AUSTIN – Governor Greg Abbott Monday joined Texas’s petition urging the U.S. Court of Appeals for the Fifth Circuit to vacate a federal license from the Nuclear Regulatory Commission that would bring spent nuclear fuel to a private storage facility in the Permian Basin. The petition argues that the Commission’s licensing decision exceeds its statutory authority, botches basic administrative-law principles, and fails to account for the environmental risks posed by a terrorist attack.

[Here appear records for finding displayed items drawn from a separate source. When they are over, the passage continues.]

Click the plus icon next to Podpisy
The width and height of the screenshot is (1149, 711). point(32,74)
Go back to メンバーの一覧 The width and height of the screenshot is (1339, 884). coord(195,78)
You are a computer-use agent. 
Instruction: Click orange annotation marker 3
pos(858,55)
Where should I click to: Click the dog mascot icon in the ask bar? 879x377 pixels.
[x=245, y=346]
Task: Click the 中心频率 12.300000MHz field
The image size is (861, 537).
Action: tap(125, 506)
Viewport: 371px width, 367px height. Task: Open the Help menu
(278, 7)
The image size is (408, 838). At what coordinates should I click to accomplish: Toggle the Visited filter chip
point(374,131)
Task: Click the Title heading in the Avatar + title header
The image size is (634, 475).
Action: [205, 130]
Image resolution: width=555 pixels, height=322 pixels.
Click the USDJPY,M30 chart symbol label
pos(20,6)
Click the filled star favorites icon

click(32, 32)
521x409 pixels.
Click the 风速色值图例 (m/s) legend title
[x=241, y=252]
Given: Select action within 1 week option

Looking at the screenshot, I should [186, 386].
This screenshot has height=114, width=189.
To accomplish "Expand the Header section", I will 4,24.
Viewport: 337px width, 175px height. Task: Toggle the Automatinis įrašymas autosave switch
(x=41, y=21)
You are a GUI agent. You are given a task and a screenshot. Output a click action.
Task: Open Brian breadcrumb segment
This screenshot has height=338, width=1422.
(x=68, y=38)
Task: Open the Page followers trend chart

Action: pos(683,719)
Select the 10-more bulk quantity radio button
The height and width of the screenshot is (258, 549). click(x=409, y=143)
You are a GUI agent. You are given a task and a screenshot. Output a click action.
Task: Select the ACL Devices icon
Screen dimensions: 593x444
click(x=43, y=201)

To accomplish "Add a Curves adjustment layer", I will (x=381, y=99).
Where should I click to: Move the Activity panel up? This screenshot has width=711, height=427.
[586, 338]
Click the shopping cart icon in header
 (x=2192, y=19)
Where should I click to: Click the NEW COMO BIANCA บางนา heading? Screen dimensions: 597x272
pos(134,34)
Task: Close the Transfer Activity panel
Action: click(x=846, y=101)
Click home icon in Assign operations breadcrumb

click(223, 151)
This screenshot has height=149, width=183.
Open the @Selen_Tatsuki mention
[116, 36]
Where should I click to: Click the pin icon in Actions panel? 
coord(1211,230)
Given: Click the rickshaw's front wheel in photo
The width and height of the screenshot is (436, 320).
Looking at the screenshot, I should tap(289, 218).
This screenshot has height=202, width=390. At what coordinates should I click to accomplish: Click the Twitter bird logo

Congress declared decades ago that the federal government must dispose of America’s growing stockpile of spent nuclear fuel in a deep geologic repository at Yucca Mountain, Nevada. Instead of following the law, however, the federal government now proposes to pile up tons of this deadly radioactive waste on the surface of the world’s largest producing oilfield, at a private storage facility in West Texas. In licensing this strategic blunder, the Nuclear Regulatory Commission has run afoul of the Nuclear Waste Policy Act, the Atomic Energy Act, the Administrative Procedure Act, and the National Environmental Policy Act.
"I will not let Texas become America’s dumping ground for deadly radioactive waste," said Governor Abbott. "That is why I signed House Bill 7 at a special session to ban the disposal or storage of high-level radioactive waste in Texas. And it is why I am suing the Nuclear Regulatory Commission over its illegal licensing decision in this case. I will continue pursuing every legal avenue to protect the Permian Basin, which is crucial to America’s energy security, and to keep all Texans safe from nuclear waste."